Well, at a basic level you've got a callResult element with a type
attribute containing a result element with a type attribute, which
contains a STATUS element and either a ERROR element or a sequence of
Key1 to Key4 elements. You could use:

<xs:element name="callResult">
  <xs:complexType>
    <xs:sequence>
      <xs:element name="result">
        <xs:complexType>
          <xs:sequence>
            <xs:element name="STATUS">
              <xs:simpleType>
                <xs:restriction base="xs:token">
                  <xs:enumeration value="OK" />
                  <xs:enumeration value="INIT" />
                </xs:restriction>
              </xs:simpleType>
            </xs:element>
            <xs:choice>
              <xs:element name="ERROR" type="xs:unsignedInt" />
              <xs:sequence>
                <xs:element name="Key1" type="xs:unsignedInt" />
                <xs:element name="Key2" type="xs:unsignedInt" />
                <xs:element name="Key3" type="xs:unsignedInt" />
                <xs:element name="Key4" type="xs:unsignedInt" />
              </xs:sequence>
            </xs:choice>
          </xs:sequence>
          <xs:attribute name="type" fixed="java.util.Hashtable" />
        </xs:complexType>
      </xs:element>
    </xs:sequence>
    <xs:attribute name="type" fixed="java.util.Hashtable" />
  </xs:complexType>
</xs:element>

That's the best that you can do with XML Schema.

There are a couple of other constraints that I suspect that you want
to be able to articulate. I suspect that you want to say that if the
value of the STATUS element is OK, then you should have the KeyN
elements, but if the value of the STATUS element is INIT, then you
should have the ERROR element. This is an example of a co-occurrence
constraint, and in general XML Schema doesn't support co-occurrence
constraints. They are supported in RELAX NG or in Schematron. In
Schematron, for example, you could use the pattern:

<sch:pattern context="result">
  <sch:report test="STATUS = 'INIT' and not(ERROR)">
    If STATUS is 'INIT' then there should be an ERROR element.
  </sch:report>
  <sch:report test="STATUS = 'OK' and ERROR">
    If STATUS is 'OK' then there should not be an ERROR element.

────────

- Task details: Reproduce everything in the XML Schema reply from "That's the best" down to "should be an ERROR element.", without changing anything.

────────

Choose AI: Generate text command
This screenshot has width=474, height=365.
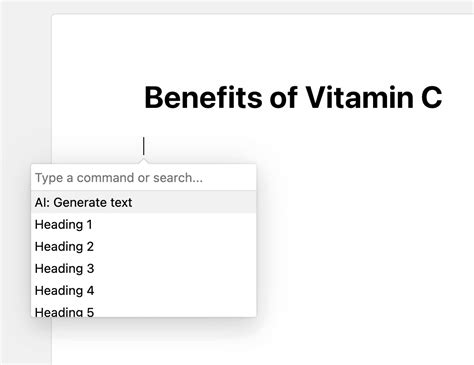point(144,202)
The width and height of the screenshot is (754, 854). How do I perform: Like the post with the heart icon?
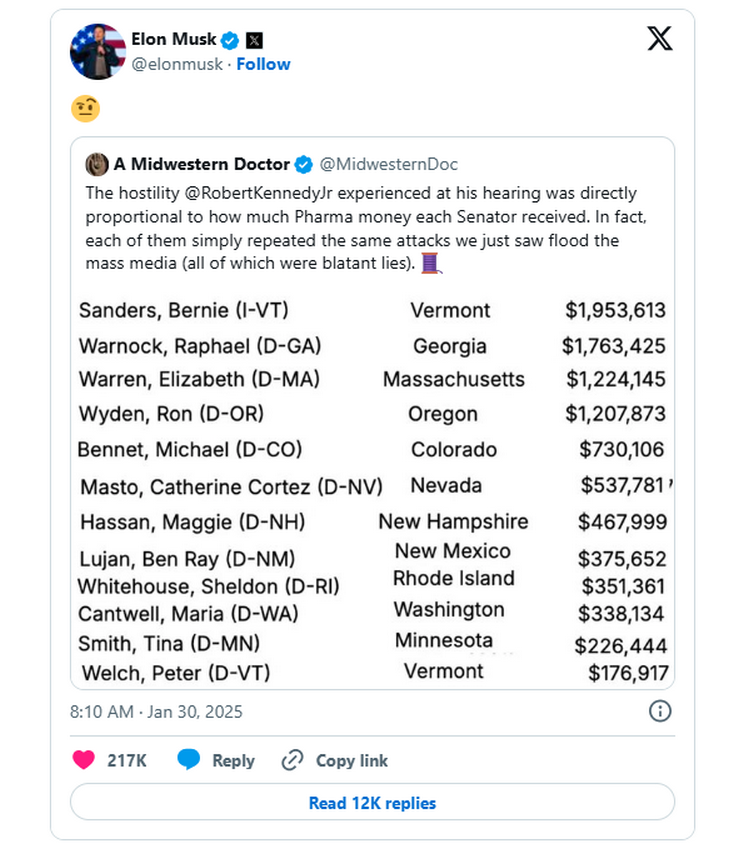84,760
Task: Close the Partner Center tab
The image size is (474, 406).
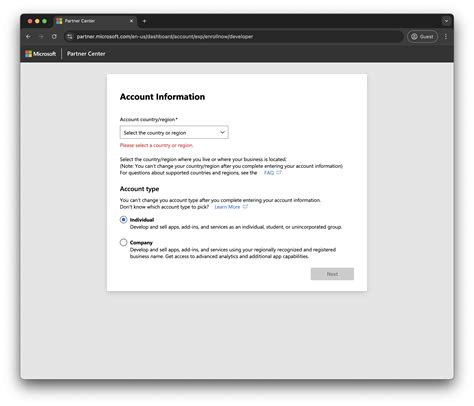Action: pos(131,21)
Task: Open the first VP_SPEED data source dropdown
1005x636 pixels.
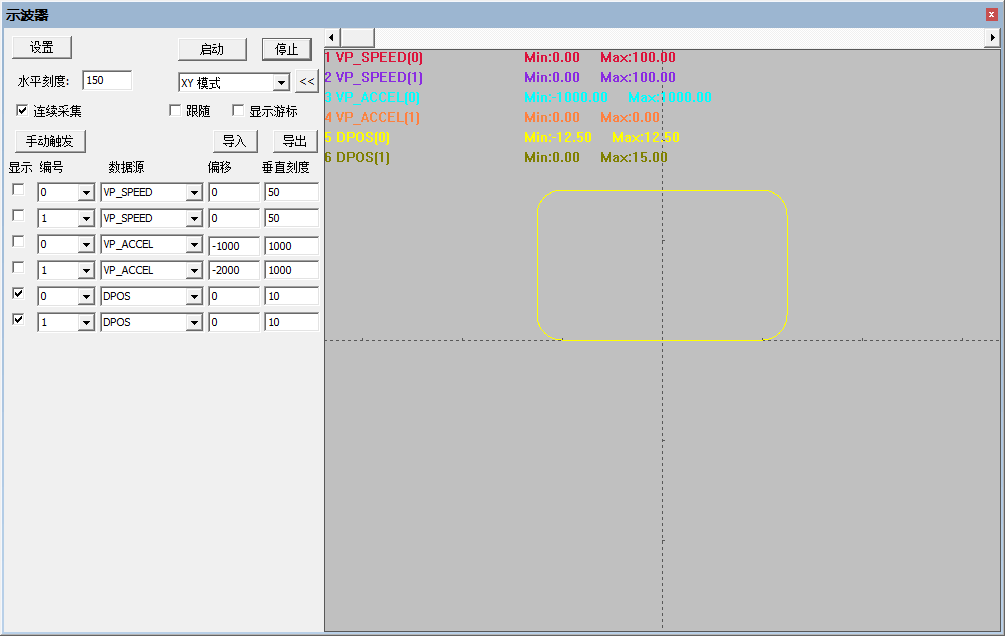Action: 191,192
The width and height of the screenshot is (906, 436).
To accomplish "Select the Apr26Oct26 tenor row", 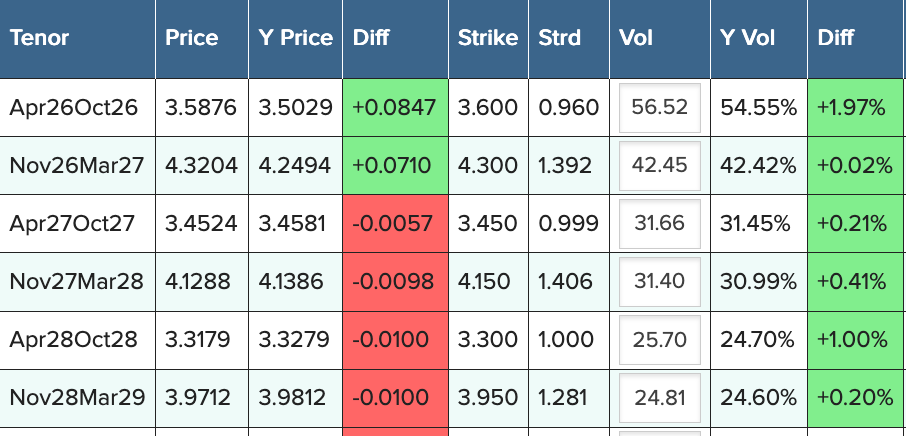I will click(x=74, y=107).
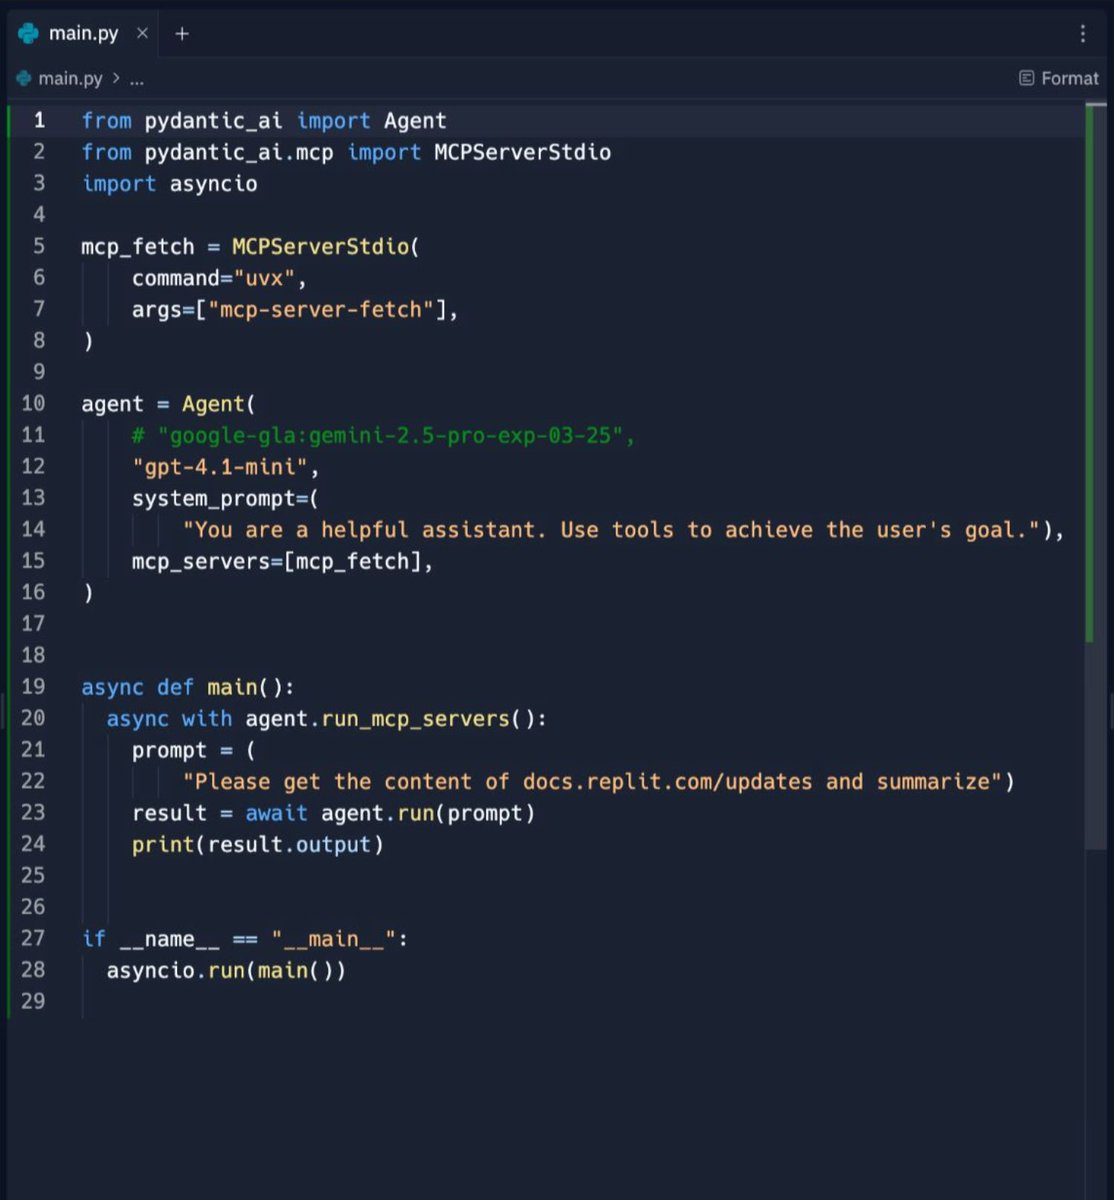
Task: Open the three-dot options menu
Action: (x=1083, y=34)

────────

- Complete output:
That's the best that you can do with XML Schema.

There are a couple of other constraints that I suspect that you want
to be able to articulate. I suspect that you want to say that if the
value of the STATUS element is OK, then you should have the KeyN
elements, but if the value of the STATUS element is INIT, then you
should have the ERROR element. This is an example of a co-occurrence
constraint, and in general XML Schema doesn't support co-occurrence
constraints. They are supported in RELAX NG or in Schematron. In
Schematron, for example, you could use the pattern:

<sch:pattern context="result">
  <sch:report test="STATUS = 'INIT' and not(ERROR)">
    If STATUS is 'INIT' then there should be an ERROR element.